**DIRECTIVE**:
Continue the personal reflection about the writer's conversations with B, picking up right after its last sentence.

**TEXT**:
---+---
Or is it time to return to the original story. Explain a bit where that fits in. Explain where I was going with all this. Well. Not that I am done. I mean, there’s a lot of ground to cover on this particular subject. I do still need to spend some time getting into how things are going at my sisters place. And how it looks from behind the spectacles I wear when looking at it. In the meantime. The subject comes up a lot in the conversations I have with B.
Or, it did come up at a particular point. And during that moment there was this underlying sense of tension, or maybe the tension had another source, I don’t know, maybe I just put this face on it because it’s convenient. Regardless, it is one of the parts, the moving parts that formed this overwhelming experience. One of the parts that lead on to other parts.
So we were somewhere, we were doing something, and during all of that this conversation was happening, and how it came out was all wrong. I got impatient with B, told her conversation about that place didn’t feel like a good idea, that I could feel I had a problem with it, that at this time I didn’t have anything good to say about it. That I would rather think or talk about something else.
And of course expressing this wasn’t received very well. Turned into a negative reflection on the state of our relationship. Or at least, that’s where I think it might have started. Started to get complicated. And in the next part I kind of try to bring that and the other three things all back together again. Explain the other part of the equation. I think it started with me striking another blow. Although, not intentionally.
Ok well, things seem to be starting to come together a little. A little more than before. So there are the conversations, the subject material, part one of that sort of covered, part two of that about to be covered, how that impacted on how things are between B and me, and that in turn fit in with being on this weekly mushroom regimen. How things are between B and me. It’s one of the things, one of the other things that I need to think deeply about. Maybe it’s actually the only thing I should be thinking deeply about.
Maybe it’s the only thing I should be thinking about at all.
---+---
**SOURCE MATERIAL**:
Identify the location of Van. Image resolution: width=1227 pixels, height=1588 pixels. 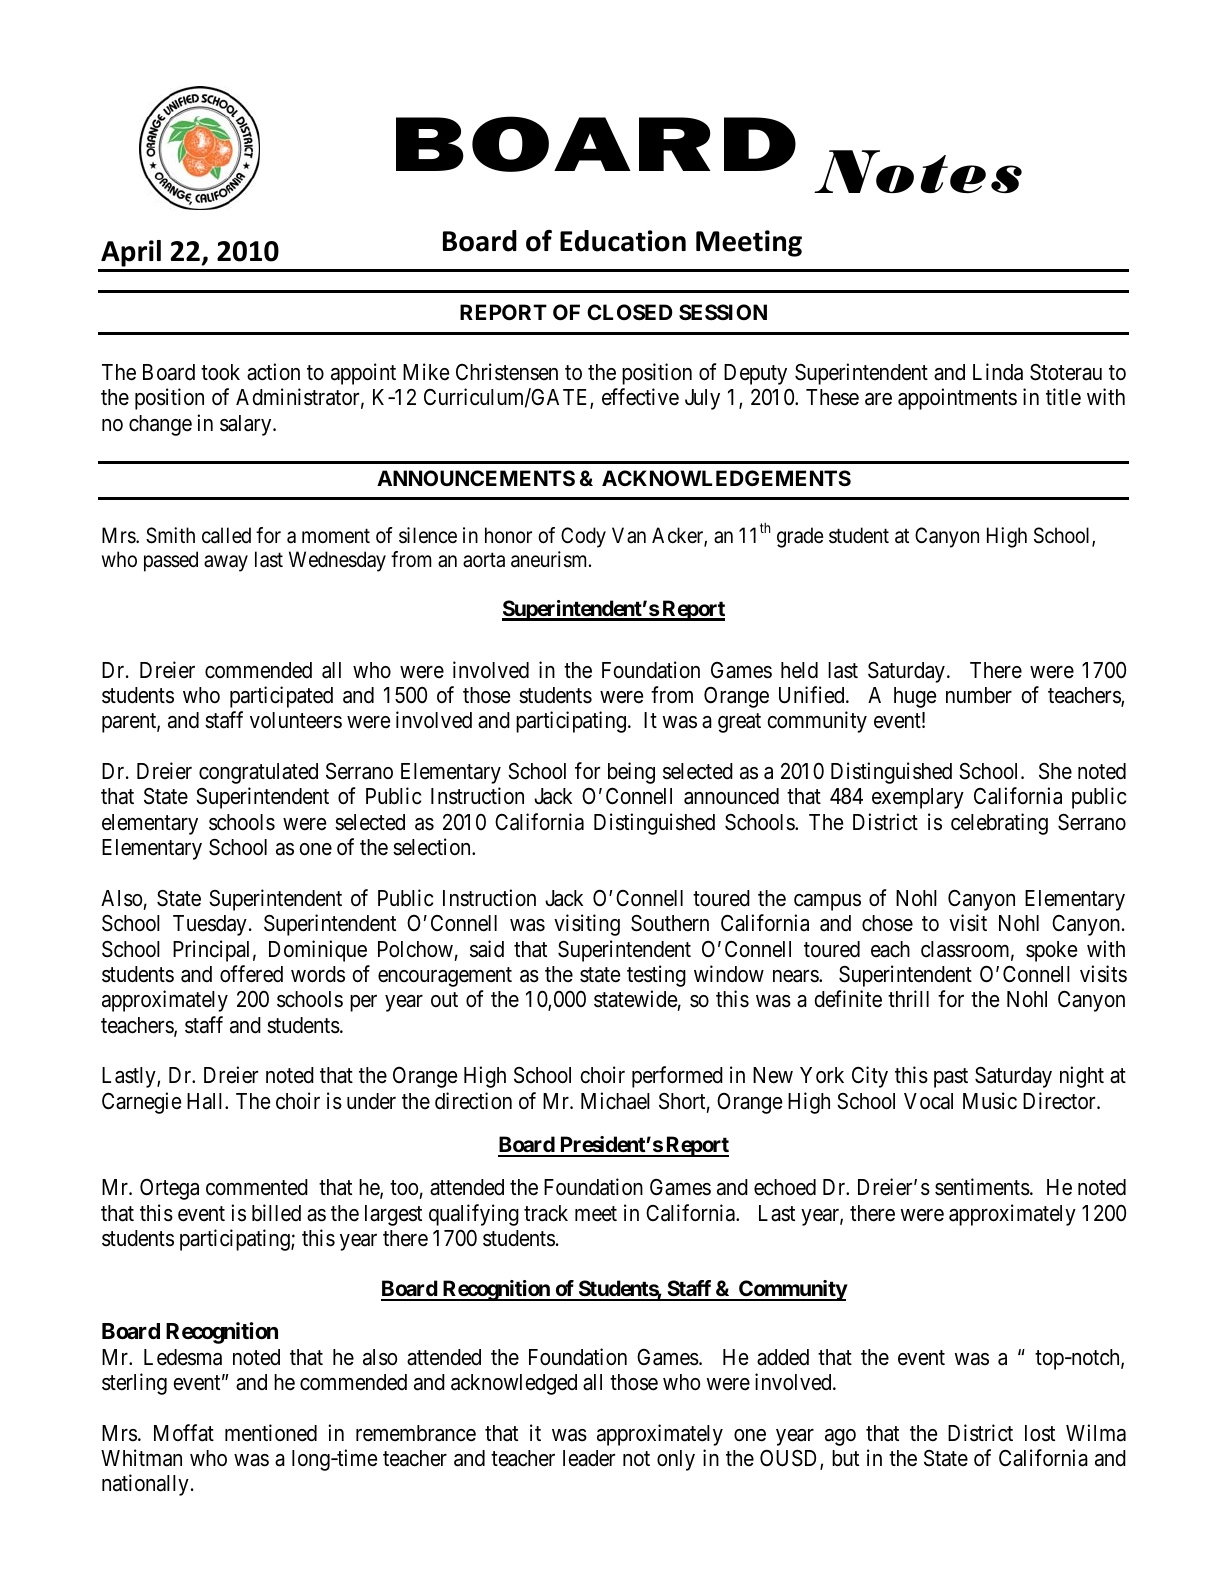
---+---
**IN RESPONSE**:
I get pretty sad about it, maybe that’s why I thought I should cover this ground in so much detail. Even if at the outset it seemed to be about something else completely. I’m not going to regret missing a point if there is any, not if the point gets missed because of this, This seems like such an important part of anything that might be going on. And so eventually there it was. Something that had been staring me down the whole time. So big and so obvious that I hadn’t seen it, hadn’t even been aware of it.
During my enthusiastic speech involving why I might have got impatient with her and getting into feeling so disappointed in my sister and her husband and what they were doing with the place they had bought and saying something along the lines of them being in a much stronger position to make a difference, more so than most of the rest of us who are limited to making small lifestyle changes or making donation to this or that various charity.
What B ended up hearing was that I didn’t think that our efforts were worthwhile, or more specifically, that I was in a space that I had given up hope in, or reassured myself with whatever this or that big picture stuff was that I had going on, and that my speech was a pointed attack on any ideas she had of how to proceed.
How to deal with this.
Doing whatever it was that she felt like she needed to do. Trying to persuade her that she was on a different page, and then that that page wasn’t worth being on. In an argument that followed the idea being shared was that going forward things are going to look very different to how they look now, that we were headed in very different directions where is concerned this stuff.
That we were basically going to be on opposite sides of the fence. And for a minute I felt stunned by what that sounded like.
It sounded terrible.
Coming from her.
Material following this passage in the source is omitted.